En otros términos, para Jesús la conversión tiene más que ver con el futuro que con el pasado. Y San Pablo nos dice que este entrar en el futuro que nos abre Dios no termina nunca y que siempre tenemos que estar olvidando el pasado y lanzándonos hacia delante, conscientes de que ninguna experiencia que hayamos tenido agota a ese Cristo que nos hizo sentir una vez el amor perdonador de Dios.

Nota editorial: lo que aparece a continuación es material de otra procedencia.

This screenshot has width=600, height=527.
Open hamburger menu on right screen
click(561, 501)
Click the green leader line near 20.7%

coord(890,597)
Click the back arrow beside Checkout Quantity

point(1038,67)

El episodio evangélico de hoy ha sido objeto de miedosas reservas y aprensiones por parte de muchos cristianos, como se echa de ver en su omisión en numerosos manuscritos antiguos de los evangelios. Sin duda se lo ha considerado «peligroso», viendo en él un estímulo a la relajación moral. Puede ser cierto que se haga un mal uso de esta escena y de la actitud de Jesús en ella. Pero se trata de un peligro inherente a algo tan esencial en el Evangelio y que debería serlo también en la vida de la Iglesia: la centralidad de la misericordia como reflejo del corazón de Dios y como respeto a la posibilidad de todo ser humano de encontrar un futuro diferente, a partir justamente de sentirse acogido sin desprecio y con amor comprensivo.

Creo que si pudiera entrañar algún peligro que los cristianos nos inspiremos en la misericordia de Jesús con la adúltera, mucho más grave sería que se infiltrara en nosotros el rigorismo frío y deshumanizante de los escribas y fariseos que la llevaron ante Jesús.